We Lost The Sea: Triumph & Disaster (2019).

Album CoverTriumph & Disaster is the fourth studio album for Sydney-based instrumental band We Lost The Sea. The band started off pretty firmly in the metal genre with their first two albums Crimea and The Quietest Place on Earth, however in March 2013, their vocalist Chris Torpy committed suicide.

From there the band took quite a turn; whilst holding tributes to raise money for suicide prevention causes, they almost introduced a greater sense of atmospherics and variation into their material and transmogrified into something that is a cross between math rock and metal, like a love-child of 65daysofstatic and Dream Theater. Some punters are calling this “post-metal”, as if “post-rock” wasn’t bad enough. Every time I hear “post” anything I think of Devo’s Post-post-modern man, who understood that you stick the prefix “post-” on anything it becomes fixed. What’s after post-modernism? Neo-post-modernism?

But I digress. The third studio album was the acclaimed Departure Songs, and I deeply thank the Youtube engineers for the algorithm that led me there. As I discovered this album a couple of years after its 2016 release date, there is no extended review on Rocknerd. A concept album, inspired by heroic and honourable failures, Departure Songs is a truly epic album of brooding and gentle harmonics juxtaposed with thundering guitars and drums. About half the album is dedicated to the story of the Challenger space shuttle in two parts, and ‘A Gallant Gentleman’ featured on the soundtrack for Ricky Gervais’ show After Life.

Departure Songs is such a good album that comparisons with Triumph & Disaster are inevitable. Certainly, the four-year gap between releases is indicative of the challenge faced. It is certainly within the same style, with the fifteen-minute opening track, ‘Towers’, varying from guitars roaring at pace, before moving into a rolling traditional metal, some sensible math rock harmonics, brooding keyboards and then para-militaristic snare drum beats (reminiscent of ‘March to Scutari’ from their first album). Overall, the first track is almost like an attempt to pack everything the band does into one song.

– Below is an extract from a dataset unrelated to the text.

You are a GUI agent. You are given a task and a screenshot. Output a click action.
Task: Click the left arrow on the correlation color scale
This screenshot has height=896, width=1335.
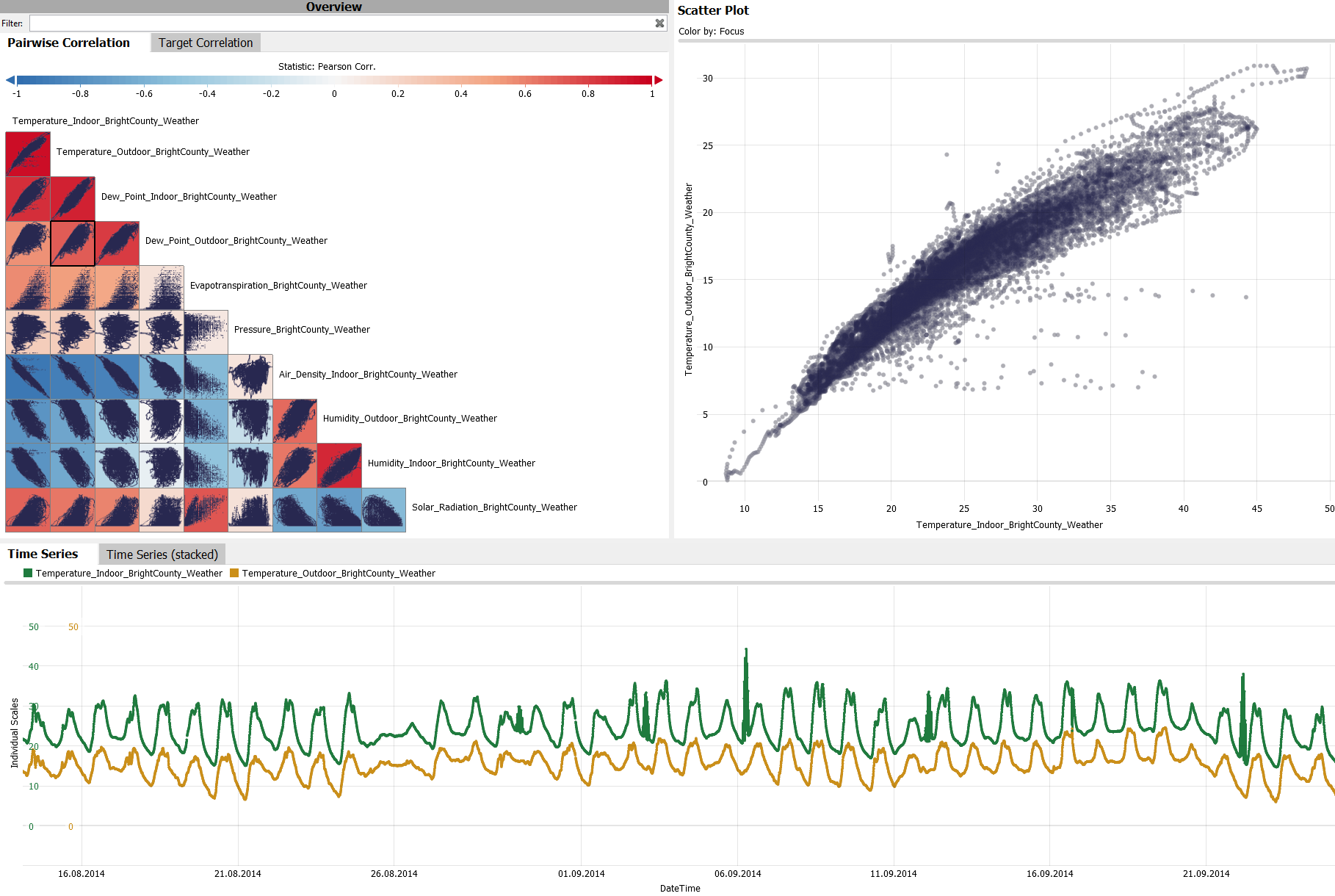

In comparison, ‘A Beautiful Collapse’, starts with a semi-acoustic introduction, gradually building into hard rock cacophonies which still allow for individual instrumentation. ‘Dust’ is a slow and deeply brooding piece, whilst ‘Parting Ways’ gently rolls along deceptively until a half-way point where a much faster time signature and rougher harmonics takes over, before concluding – rather strangely – in a slower pieces, which transforms into ‘Distant Shores’, pleasant but without much in direction. Harder and faster, ‘The Last Sun’ jolts one awake again until, in a role reversal to other tracks, it suddenly changes to a semi-acoustic very gradually increasing from larghetto to andante tempo and well beyond, with the instrumental complexity increasing in proportion to an explosive conclusion and otherworldly denouement. In complete contrast, the final track ‘Mother’s Hymn’ features strong female vocals (Louise Nutting) albeit with simplistic lyrical content (it’s three lines) and big-band elements; it’s a rather incongruous ending.

If this sounds somewhat formulaic there is a degree of truth in the claim, but it’s a rather good formula. There is a certain unorthodox style to the band, in which there is variance within and between each track between the rapid intensity of multiple instruments and singular instruments with a slower tempo, between harmonics and discord, and the gradual segue between one and the other. To an extent this style was present even in their earlier albums (Crimea and The Quietest Place on Earth), but is far more prominent and evident in their most recent material.

Triumph & Disaster is really quite a good album overall. It is not quite up to the epic standard that is Departure Songs, but that is unsurprising really. There is probably too much quiet or slower parts on the album which may have worked well in the early albums where they had a vocalist to fill the gaps with their howls (and true to the genre, they were howls) but now, as a primarily instrumental band, they need to reduce such time, even if it generates a gentler atmospheric. There is a lot of talent in this band and they should not waste any opportunity in letting their substantial skills shine.

Finally, mention must be made of the extensive range of options available for purchasing this album and others, and especially their excellent artwork that comes with the music. The products are quite a joy in themselves, even if the music is better still.